To fully understand the importance of this subject, let us think about terms like "trash collection", "smart pointers" or "Java" itself. Such very productive, but time wasting and past prone to errors technologies are built among other reasons to deal with this subject.

Background

Where does "C" language come from? "C" language is a bit above assembler and started to run in low resource computers, where memory was really valuable. Even nowadays, you can find "C" or a subset of "C++" code running in tiny microcontrollers like your car keyfob, washing machine or shaver. Programming microcontrollers is great delight for me, but we must understand that saving 32 bytes of memory when you only has 2.000 is not the same thing as when you have 4.000.000.000. Well, it seems the compiler does not mind this subject, and the algorithm is almost the same in both cases. There is little optimization. In fact malloc() takes memory in chunks not smaller than a chosen power of two (16, 32, 64, ... bytes) mainly for alignment purposes, which made processor more efficient. You must include the size of the internal control data in the block. This is one of the reasons your program does not hang when you ask for a bit less memory than you need (forgetting the trailing null size in a string, for example) and also the reason of packages like valgrind to detect this fact in your code.

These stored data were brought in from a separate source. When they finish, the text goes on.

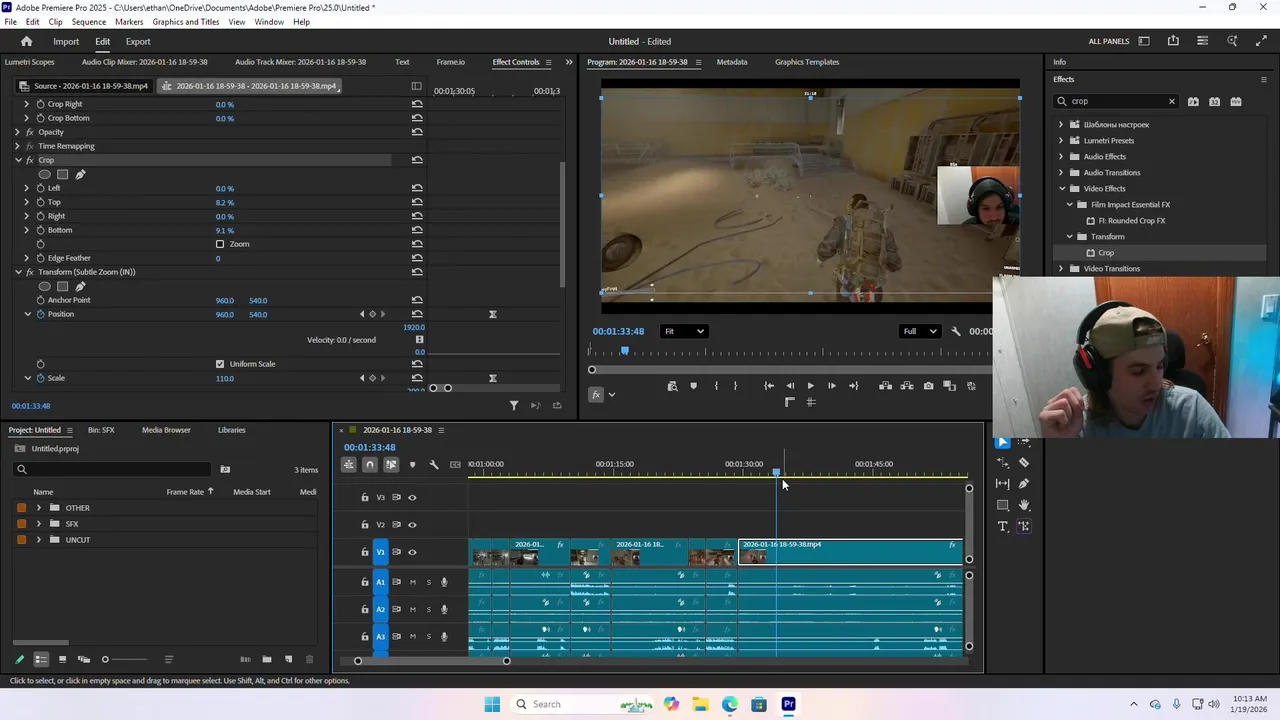This screenshot has height=720, width=1280.
Task: Disable the Uniform Scale checkbox
Action: pyautogui.click(x=220, y=364)
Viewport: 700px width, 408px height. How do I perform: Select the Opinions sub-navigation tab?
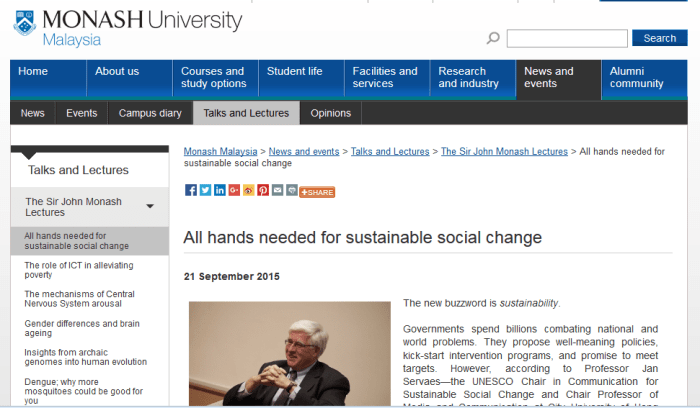click(x=331, y=113)
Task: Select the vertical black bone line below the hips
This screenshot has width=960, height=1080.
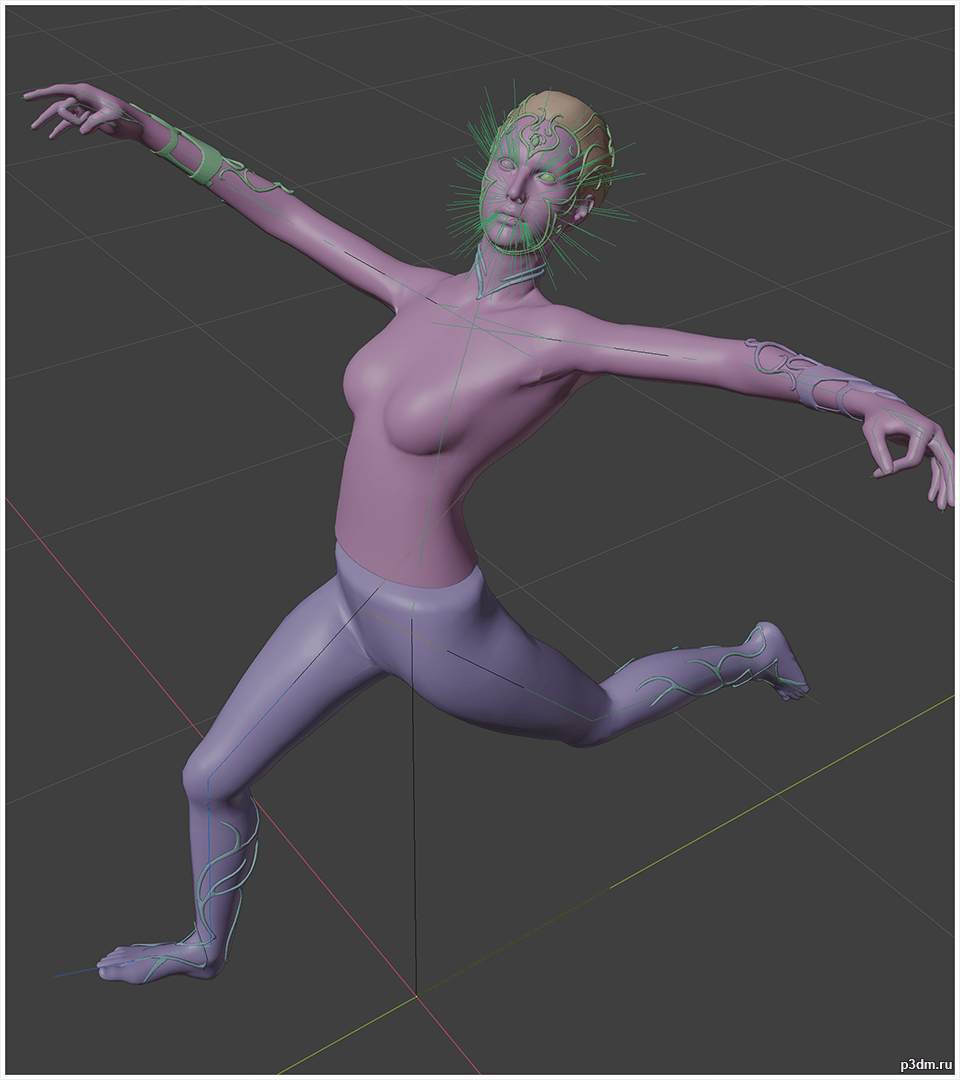Action: click(x=414, y=850)
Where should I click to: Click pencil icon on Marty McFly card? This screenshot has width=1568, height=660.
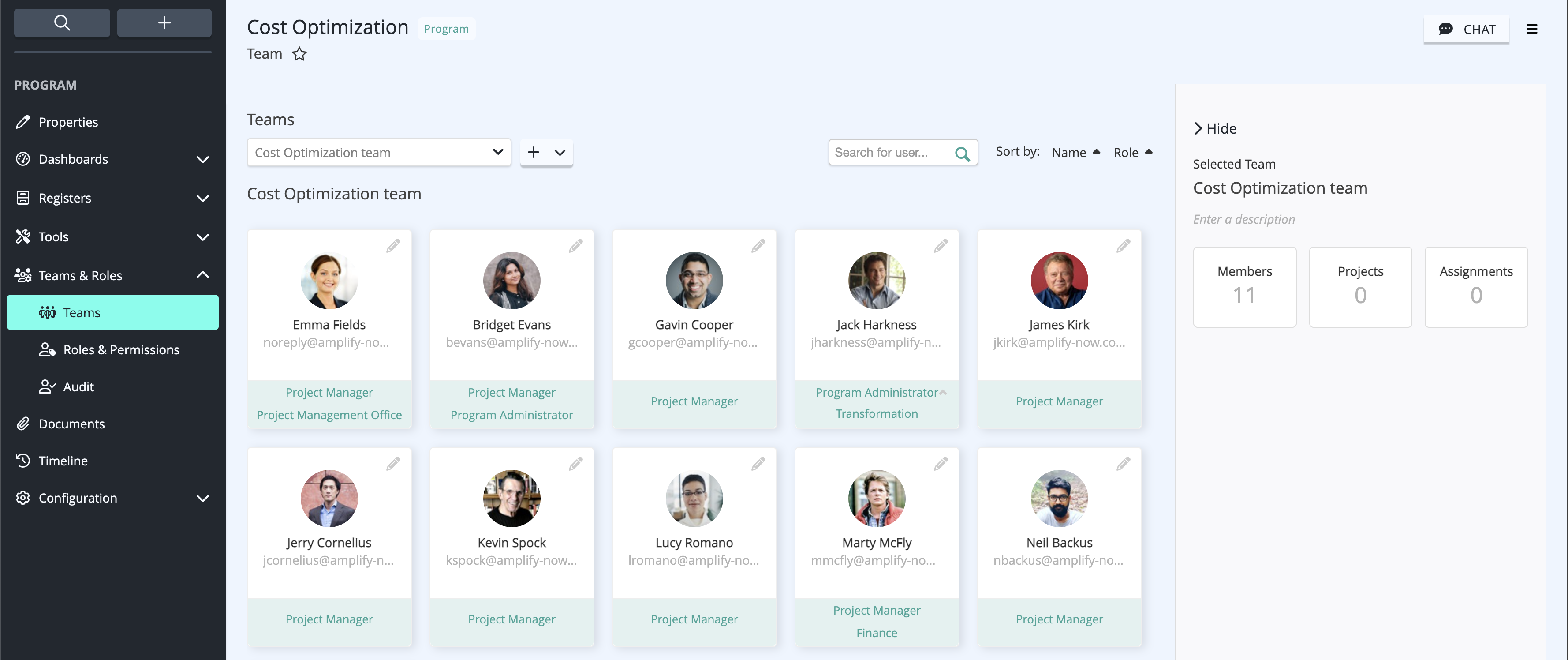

Fresh memory allocation is not a problem. libc only needs to take a piece of memory on the top of the heap and shorten the remaining block. The problem comes when you free a used memory block, not located on the top. This creates a "hole" which must be reused. The heap solves this keeping a linked list of deleted blocks. When you need a new block, malloc() must iterate this list, in search for your block. Additionally, adjacent blocks are merged together to keep the heap as unfragmented as possible. 

Benchmarks

To prevent you from stop reading, and make sure you do your homework, here you are an snapshot of my test program (included on article). Look at the improve column. It shows the increase of speed compared to standard memory functions, and the use is the amount of memory used by program in our version.

A funny fact is that vc6 is 120 times faster, and MinGW "only" times 21 than standard malloc(), but in realloc() the ratios are 45 .. 300 times. The reason is explored below, but realloc() is not as important as malloc(), free(), because in real programs (especially underlying new() and delete() in C++ ) is almost no used. 

Compiled under Visual Studio: 

 Image 1

Compiled under mingw:

Image 2

As you can see, Visual Studio  does fast reallocs also, this made me suspect they does no "real" reallocs also, but always growing reallocs.

Proposed improvement.   

Let's take an speculative approach to this issue. malloc()-free() are normally used in a particular fashion from all possible situations. Both functions underlies new() and delete() operators, and the type of objects we have in a real program is limited. An examination of the heap as C++ program "warms" will show that the size of blocks is organized in sets of fixed sizes, corresponding to objects. alternated by free memory blocks of  those sizes, form deleted objects. when you request a block, malloc() steps the linked deleted list in search for a big enough block. free() concerns on keeping the memory unfragmented, merging adjacent free blocks becomes useless many times, because the fixed nature of the blocks requested. 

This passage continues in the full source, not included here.